- [Task instructions] Your job is to copy the lines from the material that include "dropdown".

-------- The input

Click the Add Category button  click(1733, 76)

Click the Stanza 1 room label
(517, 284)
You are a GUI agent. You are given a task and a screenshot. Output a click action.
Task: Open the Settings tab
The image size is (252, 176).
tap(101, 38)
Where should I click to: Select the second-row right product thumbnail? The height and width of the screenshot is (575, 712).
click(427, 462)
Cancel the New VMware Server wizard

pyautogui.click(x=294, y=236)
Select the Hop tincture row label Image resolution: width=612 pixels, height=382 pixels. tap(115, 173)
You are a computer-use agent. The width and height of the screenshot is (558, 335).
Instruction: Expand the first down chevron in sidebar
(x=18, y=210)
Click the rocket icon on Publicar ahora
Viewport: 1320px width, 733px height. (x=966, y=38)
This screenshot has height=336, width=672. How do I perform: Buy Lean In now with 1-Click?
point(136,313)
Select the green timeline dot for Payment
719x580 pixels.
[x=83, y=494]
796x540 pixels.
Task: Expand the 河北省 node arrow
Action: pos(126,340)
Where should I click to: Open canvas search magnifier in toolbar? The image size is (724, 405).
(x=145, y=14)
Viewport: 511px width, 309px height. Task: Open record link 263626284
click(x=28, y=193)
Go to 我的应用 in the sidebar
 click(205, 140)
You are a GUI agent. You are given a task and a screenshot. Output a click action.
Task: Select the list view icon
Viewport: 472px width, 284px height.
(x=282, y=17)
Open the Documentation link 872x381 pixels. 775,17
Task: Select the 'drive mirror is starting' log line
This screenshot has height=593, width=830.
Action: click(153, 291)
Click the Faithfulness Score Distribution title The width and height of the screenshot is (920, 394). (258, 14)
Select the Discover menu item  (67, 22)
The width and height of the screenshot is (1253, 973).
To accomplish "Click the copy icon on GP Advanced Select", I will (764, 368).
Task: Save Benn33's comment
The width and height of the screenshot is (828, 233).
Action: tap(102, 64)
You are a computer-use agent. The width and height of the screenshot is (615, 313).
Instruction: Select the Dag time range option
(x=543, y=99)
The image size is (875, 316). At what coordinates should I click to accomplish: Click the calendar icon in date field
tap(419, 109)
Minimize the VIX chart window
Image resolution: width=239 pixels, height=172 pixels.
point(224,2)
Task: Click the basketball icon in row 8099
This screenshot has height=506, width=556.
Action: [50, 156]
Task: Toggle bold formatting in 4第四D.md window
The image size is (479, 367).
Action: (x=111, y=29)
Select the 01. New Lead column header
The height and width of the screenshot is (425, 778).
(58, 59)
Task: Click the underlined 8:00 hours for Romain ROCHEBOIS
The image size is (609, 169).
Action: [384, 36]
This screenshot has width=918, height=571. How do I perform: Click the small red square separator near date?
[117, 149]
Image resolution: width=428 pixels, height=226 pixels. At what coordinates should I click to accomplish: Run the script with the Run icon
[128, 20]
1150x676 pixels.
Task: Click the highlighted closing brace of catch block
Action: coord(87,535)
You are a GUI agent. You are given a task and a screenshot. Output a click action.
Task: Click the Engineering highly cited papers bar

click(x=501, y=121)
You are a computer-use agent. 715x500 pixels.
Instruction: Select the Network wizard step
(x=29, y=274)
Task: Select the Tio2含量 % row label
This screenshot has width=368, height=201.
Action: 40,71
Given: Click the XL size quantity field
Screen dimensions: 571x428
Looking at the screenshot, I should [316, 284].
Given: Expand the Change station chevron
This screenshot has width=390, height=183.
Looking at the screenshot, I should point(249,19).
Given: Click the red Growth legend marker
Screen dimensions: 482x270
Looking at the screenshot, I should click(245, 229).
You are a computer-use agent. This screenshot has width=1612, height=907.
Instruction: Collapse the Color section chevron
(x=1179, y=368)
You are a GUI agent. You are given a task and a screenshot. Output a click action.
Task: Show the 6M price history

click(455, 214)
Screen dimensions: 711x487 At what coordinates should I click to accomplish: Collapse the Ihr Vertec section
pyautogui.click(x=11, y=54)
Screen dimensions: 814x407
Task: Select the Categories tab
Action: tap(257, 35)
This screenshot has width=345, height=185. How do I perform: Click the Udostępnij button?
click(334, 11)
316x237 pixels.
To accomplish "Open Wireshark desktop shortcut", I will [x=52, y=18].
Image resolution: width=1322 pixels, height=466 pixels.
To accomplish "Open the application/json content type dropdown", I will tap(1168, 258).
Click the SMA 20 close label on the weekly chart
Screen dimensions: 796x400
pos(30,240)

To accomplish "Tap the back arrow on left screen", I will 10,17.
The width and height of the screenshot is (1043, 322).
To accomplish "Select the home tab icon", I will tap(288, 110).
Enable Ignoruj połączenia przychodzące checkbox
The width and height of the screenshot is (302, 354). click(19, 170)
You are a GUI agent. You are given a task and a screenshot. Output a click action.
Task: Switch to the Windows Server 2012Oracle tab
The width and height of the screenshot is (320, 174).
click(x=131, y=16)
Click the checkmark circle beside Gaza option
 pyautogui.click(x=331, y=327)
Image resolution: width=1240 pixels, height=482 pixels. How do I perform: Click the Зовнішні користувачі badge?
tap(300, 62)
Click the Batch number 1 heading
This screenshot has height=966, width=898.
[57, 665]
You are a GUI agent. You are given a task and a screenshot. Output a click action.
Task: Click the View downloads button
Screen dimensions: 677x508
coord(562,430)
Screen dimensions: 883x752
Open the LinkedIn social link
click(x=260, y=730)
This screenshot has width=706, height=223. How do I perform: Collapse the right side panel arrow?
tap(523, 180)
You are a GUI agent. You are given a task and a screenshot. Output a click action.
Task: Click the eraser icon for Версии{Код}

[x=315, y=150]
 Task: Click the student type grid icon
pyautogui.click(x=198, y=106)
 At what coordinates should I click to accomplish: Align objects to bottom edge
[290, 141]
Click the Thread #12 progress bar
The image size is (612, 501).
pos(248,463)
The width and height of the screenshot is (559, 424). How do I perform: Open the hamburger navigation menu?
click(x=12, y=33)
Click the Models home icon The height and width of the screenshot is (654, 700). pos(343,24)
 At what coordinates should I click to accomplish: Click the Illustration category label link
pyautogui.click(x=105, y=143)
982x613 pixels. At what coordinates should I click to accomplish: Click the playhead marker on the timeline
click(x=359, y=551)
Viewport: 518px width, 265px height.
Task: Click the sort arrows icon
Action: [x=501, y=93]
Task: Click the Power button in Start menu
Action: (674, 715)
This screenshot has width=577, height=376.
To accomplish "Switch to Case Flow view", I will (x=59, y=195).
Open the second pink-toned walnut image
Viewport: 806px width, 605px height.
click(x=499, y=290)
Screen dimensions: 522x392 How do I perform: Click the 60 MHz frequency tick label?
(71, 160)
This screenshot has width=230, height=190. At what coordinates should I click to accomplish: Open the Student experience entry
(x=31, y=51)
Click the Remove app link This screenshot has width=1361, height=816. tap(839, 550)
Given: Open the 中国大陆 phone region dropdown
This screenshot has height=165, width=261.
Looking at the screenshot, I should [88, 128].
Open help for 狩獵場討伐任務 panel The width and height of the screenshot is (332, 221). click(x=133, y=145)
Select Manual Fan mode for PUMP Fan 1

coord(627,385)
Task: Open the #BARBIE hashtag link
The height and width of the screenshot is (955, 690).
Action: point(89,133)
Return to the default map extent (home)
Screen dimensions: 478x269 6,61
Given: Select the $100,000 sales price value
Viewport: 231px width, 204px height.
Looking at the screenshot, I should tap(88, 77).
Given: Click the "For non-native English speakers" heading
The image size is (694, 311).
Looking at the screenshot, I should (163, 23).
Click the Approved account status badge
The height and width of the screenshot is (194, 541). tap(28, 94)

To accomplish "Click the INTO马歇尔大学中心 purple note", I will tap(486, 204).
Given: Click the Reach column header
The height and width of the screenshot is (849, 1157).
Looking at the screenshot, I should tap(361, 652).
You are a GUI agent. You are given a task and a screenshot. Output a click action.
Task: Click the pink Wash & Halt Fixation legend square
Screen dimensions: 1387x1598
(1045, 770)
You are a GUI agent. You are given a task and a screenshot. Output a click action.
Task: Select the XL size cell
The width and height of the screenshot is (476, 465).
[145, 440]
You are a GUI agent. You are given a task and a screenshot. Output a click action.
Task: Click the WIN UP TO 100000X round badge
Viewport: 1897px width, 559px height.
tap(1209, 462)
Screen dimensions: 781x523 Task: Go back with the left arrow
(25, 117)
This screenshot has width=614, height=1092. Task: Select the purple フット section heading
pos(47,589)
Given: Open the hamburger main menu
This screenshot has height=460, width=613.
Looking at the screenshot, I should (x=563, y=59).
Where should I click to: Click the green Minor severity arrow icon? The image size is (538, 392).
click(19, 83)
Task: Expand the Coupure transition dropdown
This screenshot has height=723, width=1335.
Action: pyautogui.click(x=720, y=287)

----------------

- [Result for this task]
To accomplish "Open the application/json content type dropdown", I will tap(1168, 258).
Given: Open the 中国大陆 phone region dropdown
Task: Expand the Coupure transition dropdown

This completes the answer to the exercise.